Walau tidak dapat memasuki dua kamp pemusnahan utama karena penutupan museum, rombongan mengaku tetap terguncang oleh skala dan sifat pembunuhan massal yang dilembagakan. Penulis menyatakan setiap anggota rombongan, dengan cara dan risiko masing-masing, berupaya menghentikan apa yang disebutnya sebagai pemusnahan perlahan terhadap etnis Rohingya di negara bagian Rakhine, Myanmar.

Penulis juga menarik paralel antara kekejaman Nazi dan kekerasan yang dialami Rohingya, sembari menegaskan bentuknya tidak identik. Ia menyebut tidak ada kamar gas maupun krematorium dalam kasus Rohingya, tetapi menilai ada kesamaan dalam tingkat kekejaman dan dehumanisasi yang digambarkan para penyintas. Dalam tulisannya, penulis memaparkan berbagai bentuk kekerasan yang ia sebut dilakukan pasukan pemerintah Myanmar terhadap warga Rohingya.

Ia menggambarkan pengalaman emosional rombongan saat berada di area jalur kereta di depan gerbang yang ikonik. Penulis mengisahkan mengirim foto kelompok kepada seorang kolega asal Myanmar di Montreal, yang menanggapi bahwa mereka tampak sedih dan putus asa. Penulis menyebut pagar kawat berduri berlistrik ganda sebagai salah satu pemandangan yang menguatkan kesan itu.

Bagi penulis, Auschwitz tetap menjadi pengingat keras tentang bagaimana sebuah masyarakat dapat bergerak menuju genosida dalam kondisi material, politik, dan psikologis tertentu. Ia juga menyinggung pandangannya bahwa genosida dan kejahatan terhadap kemanusiaan masih terjadi di berbagai tempat lain.

Hari kedua di Krakow difokuskan untuk mempelajari kondisi pra-genosida komunitas Yahudi setempat. Museum Yahudi Galicia—yang disebut sebagai organisasi komunitas nirlaba—menutup layanan untuk umum sebagai respons terhadap wabah Covid-19, namun tetap mendukung kelompok studi dengan memberi akses ke fasilitas museum, termasuk toko buku dan ruang kuliah.

Rombongan kemudian mengikuti tur studi di kawasan Yahudi tua dan ghetto Yahudi bertembok, tidak jauh dari pabrik enamel Oscar Schindler yang dikenal luas. Penulis mencatat kawasan Yahudi Krakow pernah dihuni hampir 70.000 orang. Ia juga menyebut SS memaksa sekitar 20.000 orang Yahudi dari Krakow dan wilayah lain tinggal di area yang disebut hanya cukup menampung 3.000 orang.

Penulis mengaitkan pengalaman itu dengan situasi Rohingya di Aung Mingalar, Sittwe, Myanmar, yang ia sebut mengalami proses ghettoisasi.
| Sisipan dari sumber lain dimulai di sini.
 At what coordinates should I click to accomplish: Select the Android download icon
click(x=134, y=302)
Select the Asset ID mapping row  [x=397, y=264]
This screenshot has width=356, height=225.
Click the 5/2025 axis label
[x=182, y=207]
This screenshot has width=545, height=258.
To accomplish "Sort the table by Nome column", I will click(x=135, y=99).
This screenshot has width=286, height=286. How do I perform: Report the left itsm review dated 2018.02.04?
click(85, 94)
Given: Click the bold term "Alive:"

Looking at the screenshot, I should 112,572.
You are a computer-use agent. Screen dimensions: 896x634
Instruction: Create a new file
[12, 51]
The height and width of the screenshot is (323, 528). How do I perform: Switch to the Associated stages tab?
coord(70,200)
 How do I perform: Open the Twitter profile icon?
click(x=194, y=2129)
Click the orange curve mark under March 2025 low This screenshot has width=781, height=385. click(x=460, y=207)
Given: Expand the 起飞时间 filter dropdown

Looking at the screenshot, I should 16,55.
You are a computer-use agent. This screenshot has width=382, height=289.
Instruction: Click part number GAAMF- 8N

Dalam tulisannya, ia mengutip pernyataan George Soros yang pernah mengunjungi Rakhine pada Februari 2015. Soros, menurut penulis, menyampaikan dalam rekaman video di konferensi internasional di Oslo bahwa ia mendengar “gema masa kecilnya” di Aung Mingalar dan membandingkannya dengan pengalaman sebagai Yahudi di Budapest pada 1944.

Di bagian akhir, penulis menegaskan bahwa meski Auschwitz dengan kamar gas dan krematorium dianggap tidak tertandingi, genosida pada umumnya berlangsung melalui proses bertahap dan sistematis. Ia menyebut proses itu kerap dimulai dari pembingkaian kelompok yang ditargetkan—berdasarkan etnis, ras, agama, atau kebangsaan—sebagai “virus”.